Report back every line below that carries the word "Given".

▬▬▬▬▬▬▬▬▬▬

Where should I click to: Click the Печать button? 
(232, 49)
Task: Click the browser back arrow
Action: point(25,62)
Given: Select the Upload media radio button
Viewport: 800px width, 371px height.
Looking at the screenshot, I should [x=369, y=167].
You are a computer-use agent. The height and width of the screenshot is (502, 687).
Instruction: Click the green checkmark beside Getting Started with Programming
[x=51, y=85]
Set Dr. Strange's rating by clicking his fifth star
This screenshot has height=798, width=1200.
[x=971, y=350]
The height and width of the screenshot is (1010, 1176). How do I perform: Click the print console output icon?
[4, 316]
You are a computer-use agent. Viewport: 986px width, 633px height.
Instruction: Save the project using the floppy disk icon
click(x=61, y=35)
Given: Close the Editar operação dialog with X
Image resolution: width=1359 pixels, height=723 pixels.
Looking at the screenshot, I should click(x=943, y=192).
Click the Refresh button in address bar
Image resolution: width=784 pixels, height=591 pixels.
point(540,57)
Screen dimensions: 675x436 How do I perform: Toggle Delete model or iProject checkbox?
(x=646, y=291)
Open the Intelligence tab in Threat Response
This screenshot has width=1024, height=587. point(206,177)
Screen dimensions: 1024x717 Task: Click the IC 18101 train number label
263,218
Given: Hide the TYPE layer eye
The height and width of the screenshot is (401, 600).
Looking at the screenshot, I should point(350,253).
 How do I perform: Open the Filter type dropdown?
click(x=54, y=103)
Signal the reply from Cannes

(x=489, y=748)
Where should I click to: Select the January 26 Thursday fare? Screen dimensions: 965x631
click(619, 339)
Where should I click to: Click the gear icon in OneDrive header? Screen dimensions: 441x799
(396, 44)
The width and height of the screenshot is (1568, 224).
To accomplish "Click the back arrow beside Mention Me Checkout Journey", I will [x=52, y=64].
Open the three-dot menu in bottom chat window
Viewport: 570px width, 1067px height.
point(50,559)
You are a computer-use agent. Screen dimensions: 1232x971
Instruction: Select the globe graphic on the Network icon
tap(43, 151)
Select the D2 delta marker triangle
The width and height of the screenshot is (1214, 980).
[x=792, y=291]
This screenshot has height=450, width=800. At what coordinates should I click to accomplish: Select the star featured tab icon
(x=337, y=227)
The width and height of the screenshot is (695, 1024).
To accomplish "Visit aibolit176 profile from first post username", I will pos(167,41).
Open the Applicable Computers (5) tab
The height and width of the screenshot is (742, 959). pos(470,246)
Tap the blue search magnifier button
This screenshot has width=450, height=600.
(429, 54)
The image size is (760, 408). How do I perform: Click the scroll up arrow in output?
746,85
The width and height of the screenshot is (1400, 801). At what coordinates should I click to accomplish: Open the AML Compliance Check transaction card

▬▬▬▬▬▬▬▬▬▬

_The answer_.
Given: Select the Upload media radio button
Given: Close the Editar operação dialog with X
Given: Hide the TYPE layer eye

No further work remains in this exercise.